EXERCISE OBJECTIVE.
The lines from the one containing "Click Start Subscription Now button" to the end of the entries, both included, are what you need to transcribe exactly, without pictures and without anything else.

START STORED DATA

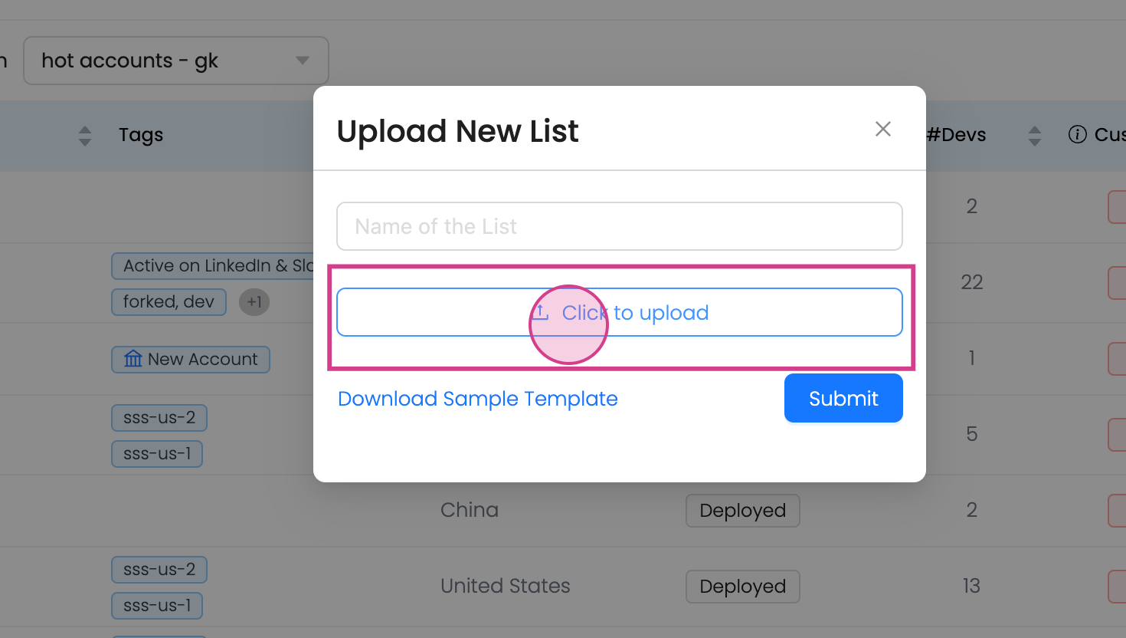Image resolution: width=1126 pixels, height=638 pixels.
Task: Open the Download Sample Template link
Action: pyautogui.click(x=477, y=399)
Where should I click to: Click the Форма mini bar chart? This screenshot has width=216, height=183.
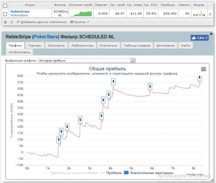(199, 14)
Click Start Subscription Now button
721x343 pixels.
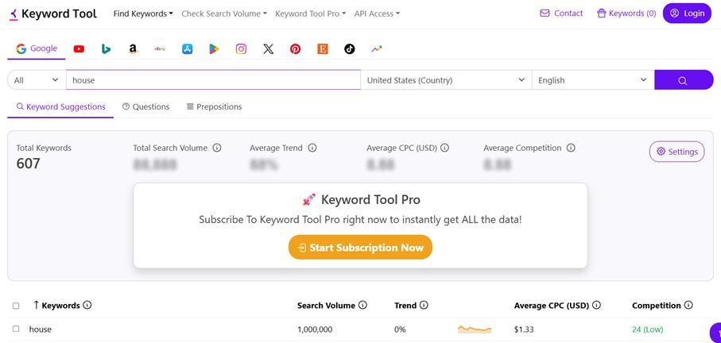point(360,248)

END STORED DATA

RESULT FOR THIS EXERCISE.
Click Start Subscription Now button
721x343 pixels.
point(360,248)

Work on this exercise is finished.